*EXERCISE MATERIAL:*
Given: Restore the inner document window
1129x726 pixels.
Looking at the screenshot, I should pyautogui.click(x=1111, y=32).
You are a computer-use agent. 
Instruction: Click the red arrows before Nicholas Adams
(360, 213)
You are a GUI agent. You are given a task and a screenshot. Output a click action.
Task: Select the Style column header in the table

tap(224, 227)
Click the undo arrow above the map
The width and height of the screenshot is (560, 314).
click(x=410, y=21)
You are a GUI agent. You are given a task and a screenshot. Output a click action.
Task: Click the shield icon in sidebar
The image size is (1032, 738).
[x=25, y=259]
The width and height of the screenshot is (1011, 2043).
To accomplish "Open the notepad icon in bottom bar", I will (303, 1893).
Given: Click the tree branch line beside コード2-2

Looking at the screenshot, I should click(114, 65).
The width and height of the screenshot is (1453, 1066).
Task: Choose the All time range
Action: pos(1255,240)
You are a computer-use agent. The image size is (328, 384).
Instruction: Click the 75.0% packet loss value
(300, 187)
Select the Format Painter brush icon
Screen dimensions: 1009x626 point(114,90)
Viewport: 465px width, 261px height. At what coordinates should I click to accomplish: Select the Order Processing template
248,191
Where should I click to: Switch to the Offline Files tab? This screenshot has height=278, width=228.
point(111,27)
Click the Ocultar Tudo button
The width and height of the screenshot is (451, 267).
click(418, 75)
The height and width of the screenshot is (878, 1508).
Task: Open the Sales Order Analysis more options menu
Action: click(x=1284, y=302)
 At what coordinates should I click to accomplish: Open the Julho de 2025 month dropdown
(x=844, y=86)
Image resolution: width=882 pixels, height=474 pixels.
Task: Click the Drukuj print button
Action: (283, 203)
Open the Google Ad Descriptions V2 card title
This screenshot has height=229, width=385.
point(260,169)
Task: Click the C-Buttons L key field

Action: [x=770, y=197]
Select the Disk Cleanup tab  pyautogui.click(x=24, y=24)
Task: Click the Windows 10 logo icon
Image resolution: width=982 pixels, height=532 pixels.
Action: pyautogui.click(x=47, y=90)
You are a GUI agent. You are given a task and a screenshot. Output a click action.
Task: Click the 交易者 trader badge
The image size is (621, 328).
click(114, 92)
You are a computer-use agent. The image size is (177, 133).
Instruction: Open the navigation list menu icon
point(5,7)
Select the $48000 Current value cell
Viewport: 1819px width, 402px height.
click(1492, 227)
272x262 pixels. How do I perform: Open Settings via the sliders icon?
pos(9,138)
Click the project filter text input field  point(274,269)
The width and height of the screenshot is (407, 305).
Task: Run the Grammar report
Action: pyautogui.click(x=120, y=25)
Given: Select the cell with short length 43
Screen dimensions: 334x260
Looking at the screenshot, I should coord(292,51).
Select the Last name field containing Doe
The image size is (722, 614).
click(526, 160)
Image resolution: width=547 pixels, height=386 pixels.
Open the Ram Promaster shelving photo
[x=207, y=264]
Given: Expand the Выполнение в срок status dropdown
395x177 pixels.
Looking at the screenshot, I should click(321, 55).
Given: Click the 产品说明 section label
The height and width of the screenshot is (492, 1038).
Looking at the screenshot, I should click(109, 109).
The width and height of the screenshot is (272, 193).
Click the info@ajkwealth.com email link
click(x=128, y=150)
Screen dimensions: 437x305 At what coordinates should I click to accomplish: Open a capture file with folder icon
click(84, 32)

*TASK GOAL:* Output the entire data exactly, line for line.

*YOUR SOLUTION:*
Given: Restore the inner document window
1129x726 pixels.
Looking at the screenshot, I should pyautogui.click(x=1111, y=32).
You are a computer-use agent. 
Instruction: Click the red arrows before Nicholas Adams
(360, 213)
You are a GUI agent. You are given a task and a screenshot. Output a click action.
Task: Select the Style column header in the table

tap(224, 227)
Click the undo arrow above the map
The width and height of the screenshot is (560, 314).
click(x=410, y=21)
You are a GUI agent. You are given a task and a screenshot. Output a click action.
Task: Click the shield icon in sidebar
The image size is (1032, 738).
[x=25, y=259]
The width and height of the screenshot is (1011, 2043).
To accomplish "Open the notepad icon in bottom bar", I will (303, 1893).
Given: Click the tree branch line beside コード2-2

Looking at the screenshot, I should click(114, 65).
The width and height of the screenshot is (1453, 1066).
Task: Choose the All time range
Action: pos(1255,240)
You are a computer-use agent. The image size is (328, 384).
Instruction: Click the 75.0% packet loss value
(300, 187)
Select the Format Painter brush icon
Screen dimensions: 1009x626 point(114,90)
Viewport: 465px width, 261px height. At what coordinates should I click to accomplish: Select the Order Processing template
248,191
Where should I click to: Switch to the Offline Files tab? This screenshot has height=278, width=228.
point(111,27)
Click the Ocultar Tudo button
The width and height of the screenshot is (451, 267).
click(418, 75)
The height and width of the screenshot is (878, 1508).
Task: Open the Sales Order Analysis more options menu
Action: click(x=1284, y=302)
 At what coordinates should I click to accomplish: Open the Julho de 2025 month dropdown
(x=844, y=86)
Image resolution: width=882 pixels, height=474 pixels.
Task: Click the Drukuj print button
Action: (283, 203)
Open the Google Ad Descriptions V2 card title
This screenshot has height=229, width=385.
point(260,169)
Task: Click the C-Buttons L key field

Action: [x=770, y=197]
Select the Disk Cleanup tab  pyautogui.click(x=24, y=24)
Task: Click the Windows 10 logo icon
Image resolution: width=982 pixels, height=532 pixels.
Action: pyautogui.click(x=47, y=90)
You are a GUI agent. You are given a task and a screenshot. Output a click action.
Task: Click the 交易者 trader badge
The image size is (621, 328).
click(114, 92)
You are a computer-use agent. The image size is (177, 133).
Instruction: Open the navigation list menu icon
point(5,7)
Select the $48000 Current value cell
Viewport: 1819px width, 402px height.
click(1492, 227)
272x262 pixels. How do I perform: Open Settings via the sliders icon?
pos(9,138)
Click the project filter text input field  point(274,269)
The width and height of the screenshot is (407, 305).
Task: Run the Grammar report
Action: pyautogui.click(x=120, y=25)
Given: Select the cell with short length 43
Screen dimensions: 334x260
Looking at the screenshot, I should coord(292,51).
Select the Last name field containing Doe
The image size is (722, 614).
click(526, 160)
Image resolution: width=547 pixels, height=386 pixels.
Open the Ram Promaster shelving photo
[x=207, y=264]
Given: Expand the Выполнение в срок status dropdown
395x177 pixels.
Looking at the screenshot, I should click(321, 55).
Given: Click the 产品说明 section label
The height and width of the screenshot is (492, 1038).
Looking at the screenshot, I should click(109, 109).
The width and height of the screenshot is (272, 193).
Click the info@ajkwealth.com email link
click(x=128, y=150)
Screen dimensions: 437x305 At what coordinates should I click to accomplish: Open a capture file with folder icon
click(84, 32)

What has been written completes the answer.